The Draft Report reflects the findings and feedback from a comprehensive body of work which is published on the College website and include quantitative, qualitative and organisational research.

The cited research found that:

  • 49% of Fellows, trainees and international medical graduates report being subjected to discrimination, bullying or sexual harassment
  • 54% of trainees and 45% of Fellows less than 10 years post-fellowship report being subjected to bullying
  • 71% of hospitals reported discrimination, bullying or sexual harassment in their hospital in the last five years, with bullying the most frequently reported issue
  • 39% of Fellows, trainees and international medical graduates report bullying, 18% report discrimination, 19% report workplace harassment and 7% sexual harassment
  • the problems exist across all surgical specialties and
  • senior surgeons and surgical consultants are reported as the primary source of these problems.

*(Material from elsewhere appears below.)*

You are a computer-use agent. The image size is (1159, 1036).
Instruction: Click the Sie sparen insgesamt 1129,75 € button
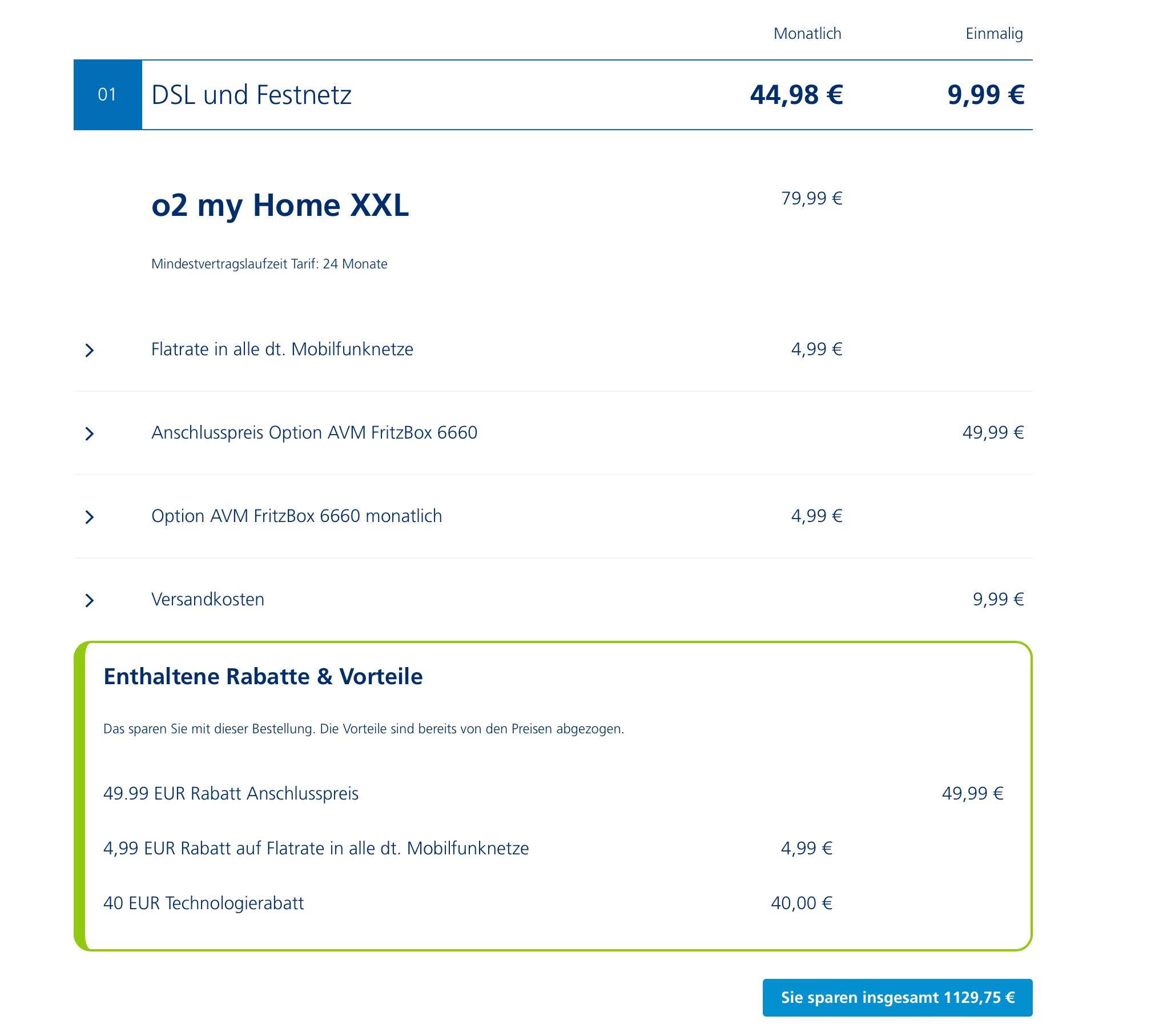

The response to these troubling findings has been strong thus far.  A quote from the EAG chair sums up the sense for real change to result from improved understanding of this pervasive culture.

‘Now that the extent and impact of these issues is clear, there can be no turning back….we have been shocked by what we have heard. The time for action has come.’ – EAG Chair, Rob Knowles AO

A similar sense can be seen in the response from the president of the college in his video response.  He voices the need of the college as an organisation to face these real challenges and to earn back the trust of those who have come in contact with this behaviour.

The challenge for us on the sidelines of this process is to recognise that we are not on the sidelines at all.  To claim that the culture of discrimination, bullying and harassment observed by the college of surgeons is limited to surgeons is a continuation of the denial that has plagued drives for genuine change.  Discrimination, bullying and harassment can and do occur in all healthcare settings as suggested by Liz Sturgiss in this article focused on the issue of sexism in healthcare.

With this in mind the appropriate response to this revealing of the depth of these issues within the surgical profession is for palliative care organisations, clinicians, and professionals to reflect on our own day to day interaction with our colleagues and patients. To have open conversations about whether harassment, bullying and discrimination are problems in our own workplace culture, or in those that we come into contact with in other institutions (such as in the hospitals that we consult in).  As wisely observed by Major General David Morrison we all contribute to the culture around us as “the standard that you walk past is the standard you accept”  ¹.  It is time for all of us to ask ourselves, what standards are we walking past?



1/ Message from the Chief of Army, Lieutenant General David Morrison, AO: http://www.army.gov.au/Our-work/Speeches-and-transcripts/Message-from-the-Chief-of-Army

1 thought on “Harassment in healthcare – What can palliative care learn from the RACS?

  1. Hola M – A spot on post, mate. We are complicit, as Major General Morrison aptly states in the pquote. Rajana Srivastava (Melbourne Oncologist who you may well know) did a great piece on “Medicine’s Secret Shame” here: http://bit.ly/1v8IAyE Like racism, we need to call it when we see it. Often Junior Doctors and trainees are not in a position to potentially compromise their assessment, or worse yet, their career, by speaking out. We as specialists/VMO’s/Consultants must take issue and lead the discussion. I believe unprofessional behavior as described in the report is a painful symptom of the same hierarchical traditions of medicine which contribute substantially to patient safety errors. As Rajana and you both note, and no one in health care could reasonably dispute, it is not an issue that is limited to surgeons. Thx for the call to arms.